04 Haziran 2009

ÖMER DURNA




76 yıldır bayrağımızı göklerde taşıyan Türk Hava Yolları (THY) bu yıl Güney Avrupa’nın en iyi havayolu şirketi ödülü olan “World Airline Skytraks 2009” ödülünü de aldı. İç hatlarda yakaladığı başarıyı dünyanın 5 önemli bölgesinde, 111 noktaya taşıyan THY Antalya’da da yeniliklerine devam ediyor.

Telaşıyla ve neşesiyle türlü insan hallerine sahne olan uçak seyahatleri günümüz insanının vazgeçilmez seyahat aracı olmuş durumda… Son dakikada yetişilen uçuşlar, hafızanızda kalan bir gülümseme, tadını unutamadığınız bir ikram ve belki de ilk uçakla seyahatiniz sırasındaki tedirginliğiniz hala aklınızdayken, bizlerin güvenli bir şekilde seyahat etmesini sağlayan havayolu şirketlerinden biri olan THY’nın başarılı ismi Ömer Durna’nın, örnek iş ve sosyal hayatıyla Antalyalılara hizmet etmekten duyduğu mutluluk gözlerinde hissediliyordu.

Sivil Havacılık sektöründe 20 yılı aşkın bir süredir hizmet veren Durna, 43 ülke 400’den fazla şehir gezdiğini belirterek “Antalya’yı ve Türk Hava Yolları’nda çalışmayı hiçbir şeye değişmem” dedi.

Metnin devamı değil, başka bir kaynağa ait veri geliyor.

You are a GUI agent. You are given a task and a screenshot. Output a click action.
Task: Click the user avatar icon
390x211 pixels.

THY Antalya Müdürü Ömer Durna, ilerleyen günlerde 4 dış hat uçuşunun daha direk Antalya’dan gerçekleştirileceğini ilk kez bizlerle paylaştı.

Orta doğu’da 8 yıla yakın görev yapan ve 2006 yılında da Antalya’ya tayin olan Ömer Durna, yöneticilik hayatı boyunca personel memnuniyetini hep en üst seviyede tutmaya özen gösterdiğini belirterek “Personelinize gereken değeri verirseniz, başarılı olmamak için hiçbir neden olmaz” dedi.

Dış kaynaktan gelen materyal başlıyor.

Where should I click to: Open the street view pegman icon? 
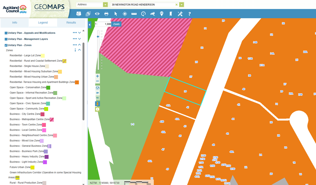coord(98,104)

Aynı zamanda Antalyaspor’u temsilen TFF’de Genel Kurul Delegesi olan Durna, Antalya’da sosyal faaliyetleriyle de biliniyor. İş hayatındaki deneyimlerini, THY’nın projelerini ve sivil havacılık sektörünü konuştuğumuz Ömer Durna’yla Antalya’dan başlayıp göklere uzanan keyifli bir söyleşimiz oldu.


-2009 yılı turizm sezonu için bir değerlendirmeniz var mı?

Dünya’da yaşanan ekonomik krize bağlı olarak ülkemizde de özellikle ilk üç ayda çok fazla olmasa da düşüşler yaşandı. Ancak Nisan ayından beri özellikle bölgemizde gözle görülür bir yükselme trendi başladı. Bizdeki verilere göre de bunun her geçen gün artacağını gözlemliyoruz. Eylül- Ekim aylarına kadar olan süreyi geçen yılla kıyaslarsak çok büyük farklılıklar olacağını düşünmüyoruz.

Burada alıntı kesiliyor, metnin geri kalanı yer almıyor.